§ **Data to process**:
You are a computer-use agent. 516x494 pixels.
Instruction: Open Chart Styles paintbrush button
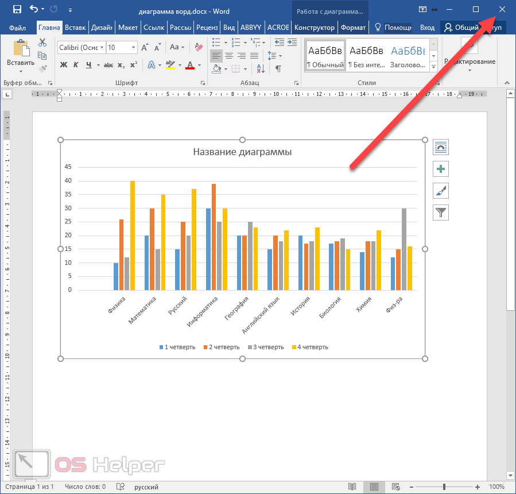point(441,191)
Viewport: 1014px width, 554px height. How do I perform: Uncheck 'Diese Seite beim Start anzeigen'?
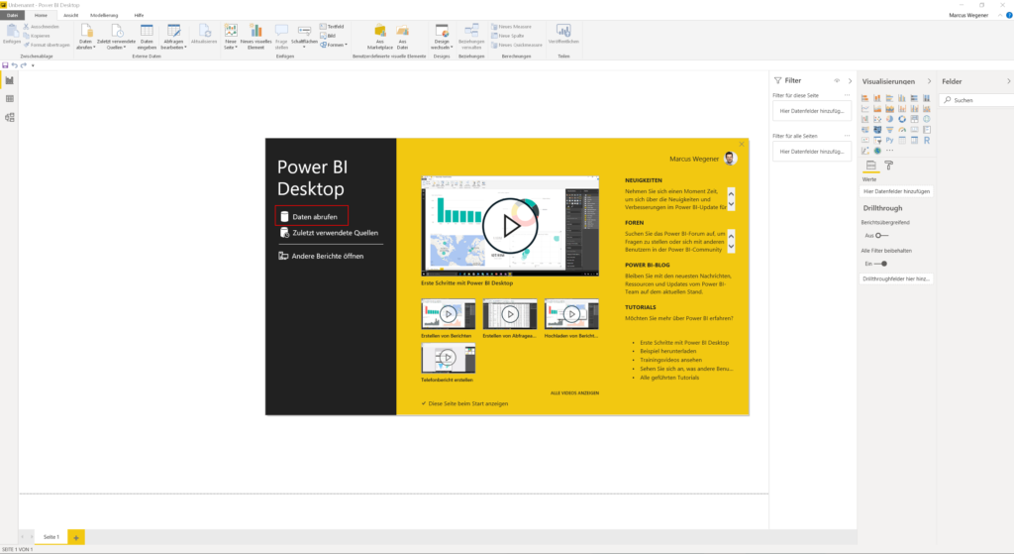coord(424,403)
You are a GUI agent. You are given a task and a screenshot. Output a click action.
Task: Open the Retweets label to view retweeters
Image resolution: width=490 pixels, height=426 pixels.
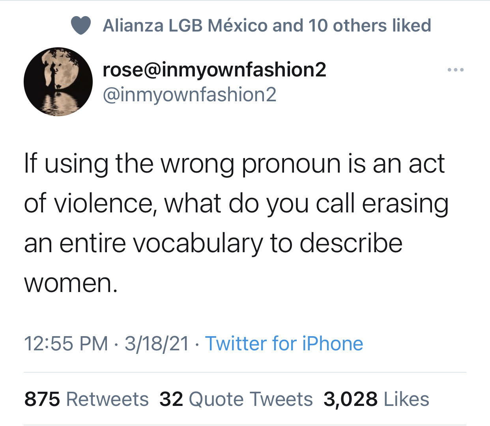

§ **Task description**:
Rewrite every line of the items above as a numbered list, skipping blank lines and leaving out the pictures.

§ **Solved exercise**:
1. You are a computer-use agent. 516x494 pixels.
2. Instruction: Open Chart Styles paintbrush button
3. point(441,191)
4. Viewport: 1014px width, 554px height. How do I perform: Uncheck 'Diese Seite beim Start anzeigen'?
5. coord(424,403)
6. You are a GUI agent. You are given a task and a screenshot. Output a click action.
7. Task: Open the Retweets label to view retweeters
8. Image resolution: width=490 pixels, height=426 pixels.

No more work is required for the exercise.